Think of it like an airplane. The pilot and co-pilot are both important, but only one is actually flying the plane. The running mate is part of the ticket, but is not independently running for President.

For that reason, the Court held that a running mate does not go through a separate nomination process. No separate nomination fee. No separate list of supporters. No separate challenge under Article 52.

But then came the catch.

The Constitution also says that a running mate must possess the same qualifications as a presidential candidate. And the Court made an observation that carries considerable weight:

“The onus is upon the presidential candidate to ensure the running mate has the necessary qualifications.”

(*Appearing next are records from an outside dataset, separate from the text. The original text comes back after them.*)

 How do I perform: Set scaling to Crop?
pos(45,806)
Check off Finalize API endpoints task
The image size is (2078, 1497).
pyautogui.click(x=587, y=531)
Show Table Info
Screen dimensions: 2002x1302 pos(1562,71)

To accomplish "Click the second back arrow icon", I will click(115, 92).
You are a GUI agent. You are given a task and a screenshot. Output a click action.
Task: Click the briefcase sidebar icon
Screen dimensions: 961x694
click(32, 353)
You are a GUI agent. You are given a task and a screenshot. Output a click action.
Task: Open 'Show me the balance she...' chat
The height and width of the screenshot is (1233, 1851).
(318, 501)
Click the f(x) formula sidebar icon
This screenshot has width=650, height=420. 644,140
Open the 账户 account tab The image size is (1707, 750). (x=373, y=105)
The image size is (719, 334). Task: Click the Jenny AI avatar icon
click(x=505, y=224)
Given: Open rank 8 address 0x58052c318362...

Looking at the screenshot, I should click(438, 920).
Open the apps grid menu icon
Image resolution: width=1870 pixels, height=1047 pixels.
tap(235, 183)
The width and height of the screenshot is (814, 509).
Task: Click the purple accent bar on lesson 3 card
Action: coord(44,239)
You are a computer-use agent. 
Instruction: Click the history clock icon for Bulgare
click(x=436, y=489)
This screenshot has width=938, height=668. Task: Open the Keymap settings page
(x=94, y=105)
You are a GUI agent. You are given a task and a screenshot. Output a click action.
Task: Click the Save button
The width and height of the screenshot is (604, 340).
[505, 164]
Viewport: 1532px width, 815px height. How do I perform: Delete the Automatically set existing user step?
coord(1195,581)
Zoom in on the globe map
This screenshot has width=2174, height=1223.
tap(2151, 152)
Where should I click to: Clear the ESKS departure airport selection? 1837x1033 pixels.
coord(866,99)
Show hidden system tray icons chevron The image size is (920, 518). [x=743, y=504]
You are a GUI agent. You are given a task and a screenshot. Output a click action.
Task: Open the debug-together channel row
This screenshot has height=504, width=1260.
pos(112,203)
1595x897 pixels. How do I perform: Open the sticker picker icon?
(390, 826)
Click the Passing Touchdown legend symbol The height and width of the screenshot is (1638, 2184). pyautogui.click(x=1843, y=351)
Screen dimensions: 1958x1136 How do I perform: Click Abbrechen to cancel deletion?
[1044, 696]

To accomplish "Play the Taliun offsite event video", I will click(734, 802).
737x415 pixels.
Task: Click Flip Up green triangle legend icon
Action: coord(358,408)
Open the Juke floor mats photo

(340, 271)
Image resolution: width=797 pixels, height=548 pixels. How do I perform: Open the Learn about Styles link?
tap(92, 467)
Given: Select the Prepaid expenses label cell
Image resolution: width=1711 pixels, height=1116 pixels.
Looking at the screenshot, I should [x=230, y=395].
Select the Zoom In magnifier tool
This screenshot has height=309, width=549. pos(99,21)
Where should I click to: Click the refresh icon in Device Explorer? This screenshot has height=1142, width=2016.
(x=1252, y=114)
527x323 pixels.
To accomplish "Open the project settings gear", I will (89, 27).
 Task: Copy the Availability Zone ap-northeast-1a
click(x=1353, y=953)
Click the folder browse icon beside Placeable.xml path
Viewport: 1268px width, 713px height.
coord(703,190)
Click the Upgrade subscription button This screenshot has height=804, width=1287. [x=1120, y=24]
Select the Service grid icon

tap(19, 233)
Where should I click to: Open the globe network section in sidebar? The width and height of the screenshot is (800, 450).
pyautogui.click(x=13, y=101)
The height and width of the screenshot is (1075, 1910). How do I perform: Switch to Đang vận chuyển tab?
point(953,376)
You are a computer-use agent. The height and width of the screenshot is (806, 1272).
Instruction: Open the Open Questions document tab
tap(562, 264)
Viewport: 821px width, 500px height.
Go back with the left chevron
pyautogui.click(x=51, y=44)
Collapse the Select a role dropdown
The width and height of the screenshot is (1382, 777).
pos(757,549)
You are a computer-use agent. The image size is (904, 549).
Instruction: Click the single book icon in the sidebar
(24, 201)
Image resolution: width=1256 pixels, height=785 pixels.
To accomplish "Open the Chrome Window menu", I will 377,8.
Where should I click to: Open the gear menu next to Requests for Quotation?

In plain English, the Constitution is saying: “Choose carefully. The responsibility is yours.”

So, if the running mate later turns out to be constitutionally disqualified, the real question may not be whether the running mate has a problem. The real question may be whether the presidential candidate failed to comply with the Constitution by choosing that person in the first place.

The Court did not decide whether that failure would automatically invalidate the presidential candidate’s nomination. It left that question unanswered.

What it did decide is that you cannot attack the running mate as though he were a separate presidential candidate. But it left open the possibility that an unqualified running mate could create difficulties for the presidential ticket as a whole.

The Moral of the Story?

In politics, as in life, choosing the right partner matters. If the law makes you responsible for the person standing beside you, you cannot be surprised if their problems become your problems too.

Disclaimer:

My commentary on this decision is no more a legal critique than a campfire tale is a treatise on thermodynamics. It is, rather, a dramatized retelling, a lively reenactment if you will, of the judicial clash, unburdened by the solemn drudgery of analysis and delivered with the unapologetic zest of a storyteller who knows a good duel when he sees one.